Marcellus Lovejoy Stearns (April 29, 1839 – December 8, 1891) was an American politician who served as the 11th Governor of Florida from 1874 to 1877 during the Reconstruction Era. Originally from Maine, he also served in the Union Army during the American Civil War, losing an arm, and served in Florida's 1868 constitutional convention and in the Florida House of Representatives, including time as speaker.

Born in Lovell in Oxford County in southwestern Maine, he attended Waterville College in Waterville, Maine (which later became Colby College). In 1861, he joined the Union Army and lost an arm during the Battle of Opequon in Winchester, Virginia, after which the Army sent him to study law. He was assigned to Quincy in Gadsden County in the Florida Panhandle, where he remained after his discharge from the military.
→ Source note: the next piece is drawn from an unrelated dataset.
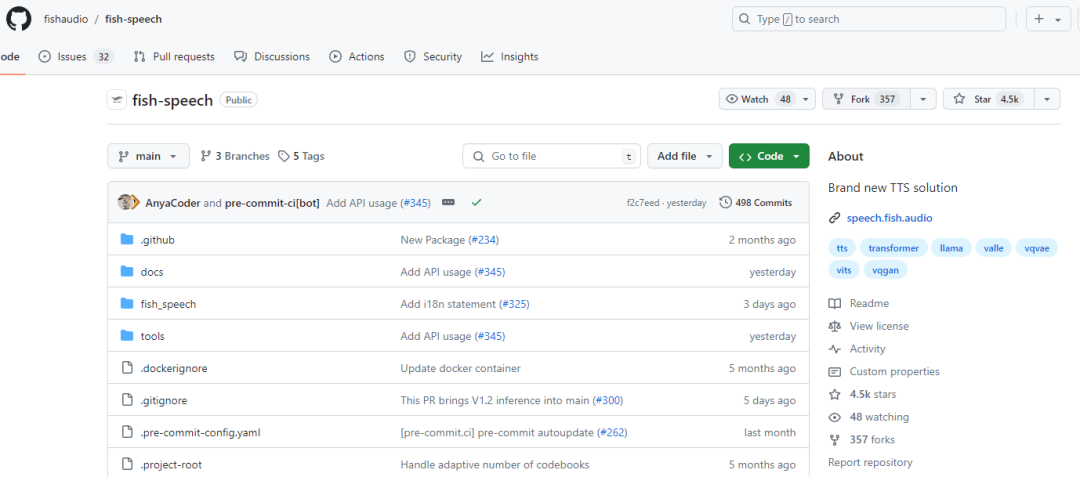Viewport: 1080px width, 477px height.
Task: Open the 498 Commits history
Action: 756,202
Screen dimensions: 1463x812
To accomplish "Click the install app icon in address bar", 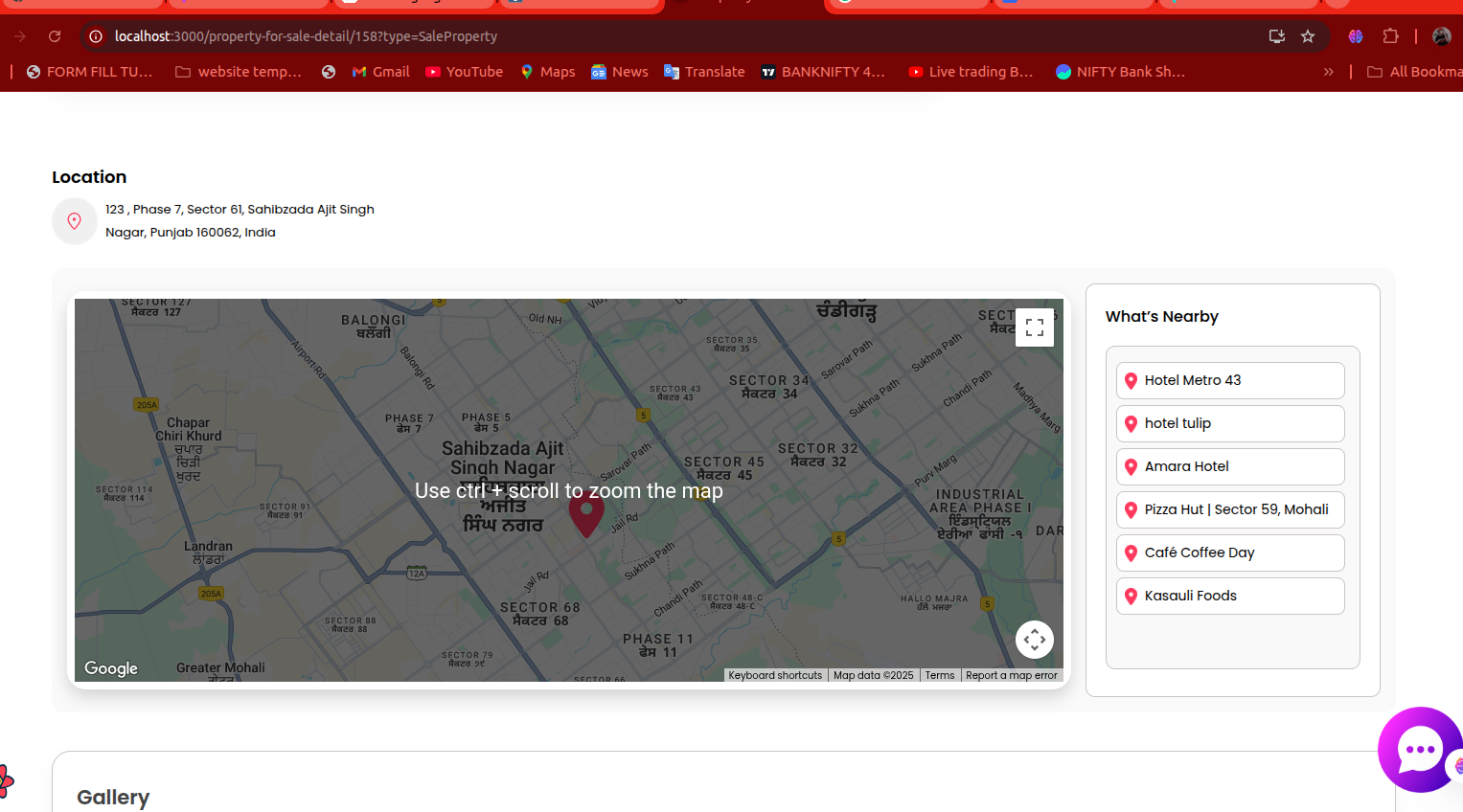I will [x=1276, y=36].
Stearns was a member of the Florida Constitutional Convention of 1868 and the Florida House of Representatives from 1868 through 1872, of which he was the Speaker in 1869.  He was elected the fifth Lieutenant Governor of Florida in 1872.

He succeeded to the governorship on March 18, 1874 at age 34 when Governor Ossian B. Hart died of pneumonia. He remains the state's youngest-serving governor. Stearns attempted to force Jonathan Clarkson Gibbs to resign his post as Superintendent of Public Instruction, but was unsuccessful due to Gibbs' immense popularity. After leaving office on January 2, 1877, he was appointed U. S. Commissioner in Hot Springs, Arkansas, a post that he held until 1880. He died in Palatine Bridge, New York, fifty miles from the capital city of Albany. He is interred in the village of Center Lovell, Maine.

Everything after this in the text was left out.